A história de Galileu Galilei é muito rica e conta com episódios marcantes amplamente influenciados pelas suas descobertas, mas esse não é o escopo do presente capítulo. A breve introdução serve apenas para demonstrar o quão antiga é a ciência da observação dos corpos celestes e como até hoje, pouca gente teve a oportunidade de apontar um telescópio para o céu e maravilhar-se com o que viu. O objetivo é ajudar os iniciantes e interessados a lançar mão das novas tecnologias para a documentação visual dessas observações.

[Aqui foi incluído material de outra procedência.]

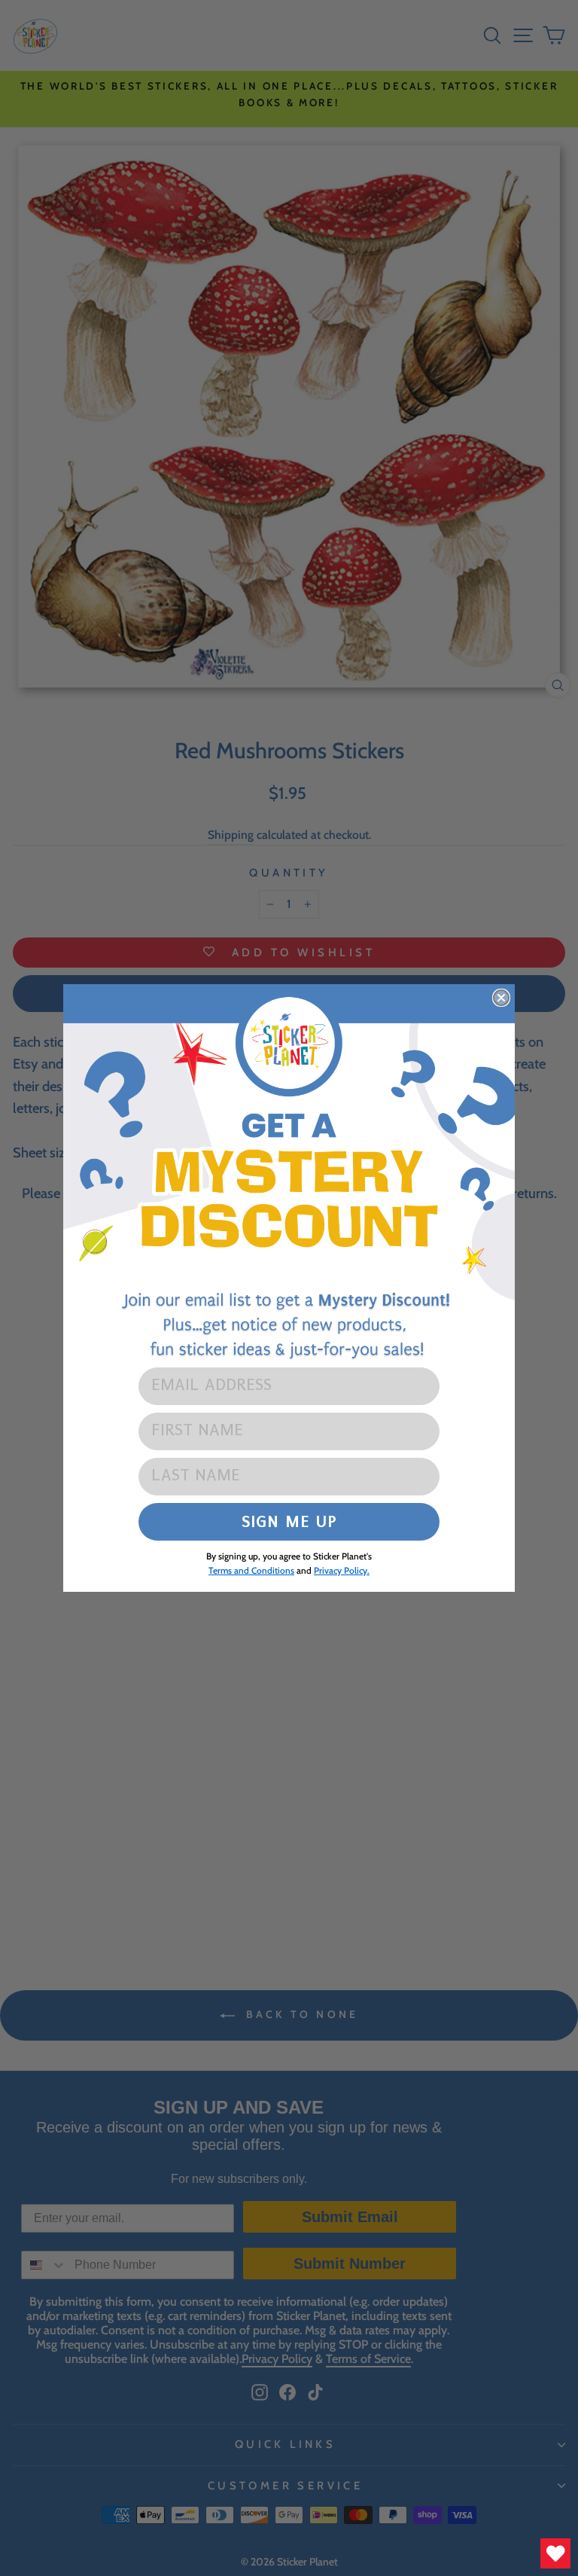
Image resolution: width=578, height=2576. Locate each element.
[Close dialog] (501, 997)
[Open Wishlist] (555, 2553)
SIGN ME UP (289, 1521)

Os Desafios da Astrofotografia¶
Atenção
As capturas apresentadas neste capítulo foram efetuadas com um Telescópio Greika 90600 Refrator Azimutal [A8]. A escolha se deveu a faixa de preço e a presença de exemplos de observações disponíveis na internet. Na ocasião da compra, a faixa de preço do telescópio era de R$ 750,00 ou US$ 148, já com o frete incluso.
Um dos grandes desafios da astrofotografia é conseguir capturar boas imagens no telescópio. Muitas pessoas simplesmente seguram o celular sobre a lente do equipamento e filmam ou fotografam, resultando em capturas tremidas e/ou com pouca resolução.
Felizmente existem maneiras de se contornar o problema e aqui será exposta uma abordagem que além de fixar o celular, também permite alterar as configurações da câmera sem tocar a tela e fazer o telescópio tremer.
Atenção
Nenhum item utilizado para adaptar o smartphone ao telescópio foi comprado, se tratam de peças reaproveitadas ou que já estavam disponíveis antes do estudo apresentado neste capítulo.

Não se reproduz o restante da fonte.